> [Requirement A]:
In the text on business continuity regulation, when did the FFIEC rename its guidance from "Business Continuity Planning" to "Business Continuity Management"?
> [Requirement B]:
Resume the text on business continuity regulation, starting right after its final sentence.

> [Document section]:
The Regulatory View: Why “Just DR” Isn’t Enough
Regulators have been explicit about this distinction. The FFIEC didn’t rename its guidance from “Business Continuity Planning” to “Business Continuity Management” in November 2019 by accident.
The FDIC’s FIL-71-2019 explained the change directly: the shift “reflects the expanded role information technology plays in supporting business operations and meeting customer expectations.” Translation: IT recovery is necessary but not sufficient. Regulators want to see enterprise-wide resilience — not just a server restoration checklist.
The revised FFIEC BCM booklet now covers:
- Governance — board oversight, management accountability, enterprise-wide BCM program
- Business impact analysis — not just system inventories, but business process impact analysis
- Risk assessment — threats to the entire enterprise, not just IT infrastructure
- Resilience strategies — including non-technical strategies like workforce continuity and manual processing
- Third-party dependency management — a major expansion requiring assessment of vendor BCPs, concentration risk, and fourth-party dependencies
- Testing — enterprise-wide exercises that test both BC and DR together
- Plan maintenance — continuous improvement, not annual checkbox updates
The OCC’s Bulletin 2019-57 reinforced this, requiring banks to assess “the adequacy of a bank’s risk management related to the availability of critical financial products and services” — not just system availability.
The Operational Resilience Evolution
The regulatory direction is moving even further beyond traditional BC/DR boundaries:
-
EU’s Digital Operational Resilience Act (DORA), which became applicable on January 17, 2025, requires financial entities to establish ICT risk management frameworks that include business continuity plans, incident response, resilience testing, and third-party risk management as integrated pillars — not separate documents.
-
The OCC’s recovery planning guidelines (effective January 1, 2025, per Bulletin 2024-31) expand recovery planning requirements to banks with $100 billion+ in assets, with staggered compliance dates for smaller institutions.
-
The broader shift toward operational resilience asks an even bigger question: “Can you deliver critical services to customers under severe but plausible stress scenarios?” This goes beyond both BC and DR to encompass end-to-end service delivery resilience.
If an examiner asks about your business continuity program and you hand them a disaster recovery plan, expect an MRA. They’re looking for the full picture.
The Most Common Mistake: Treating DR as Your Entire Continuity Program
This is the trap most mid-size banks and fintechs fall into. IT builds a disaster recovery plan — failover procedures, backup schedules, recovery runbooks. Someone labels it “Business Continuity and Disaster Recovery Plan,” and the organization checks the box.

> [Data segment]:
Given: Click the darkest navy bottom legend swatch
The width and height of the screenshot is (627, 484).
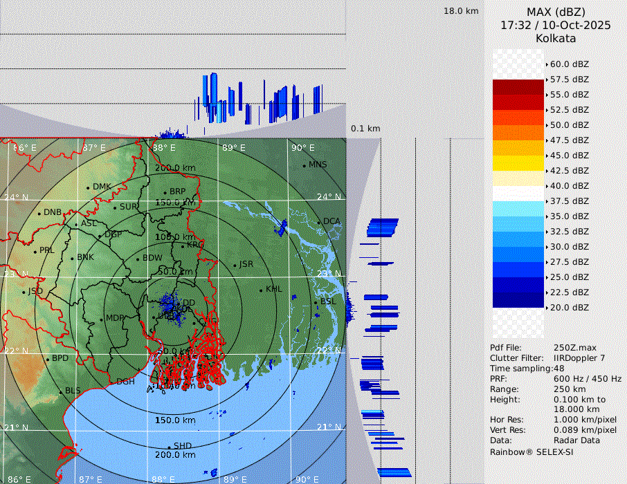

> [Reply A]:
In November 2019.

> [Reply B]:
Then something happens that isn’t an IT failure, and the entire response is improvised:
Scenario: Key vendor goes down. Your core processing provider has a multi-day outage. Your DR plan covers your systems failing over — not your vendor’s. Without a BC plan that addresses vendor dependencies, you have no communication templates for customers, no manual processing fallbacks, no pre-negotiated SLAs for recovery time, and no escalation path to the vendor’s crisis management team.
Scenario: Pandemic-driven workforce disruption. Half your operations team can’t come to work. Your DR plan restores servers — but who operates them? A BC plan addresses workforce continuity: cross-training, succession planning, remote access readiness, and minimum staffing levels for critical functions.
Scenario: Ransomware attack. Your DR plan says “restore from backups.” Your BC plan adds: when do you notify the OCC (36 hours for significant cyber incidents per OCC Bulletin 2021-15)? What do you tell customers? Who makes the decision on whether to pay? How do you process transactions manually while systems are encrypted? What’s the legal hold protocol for forensic evidence?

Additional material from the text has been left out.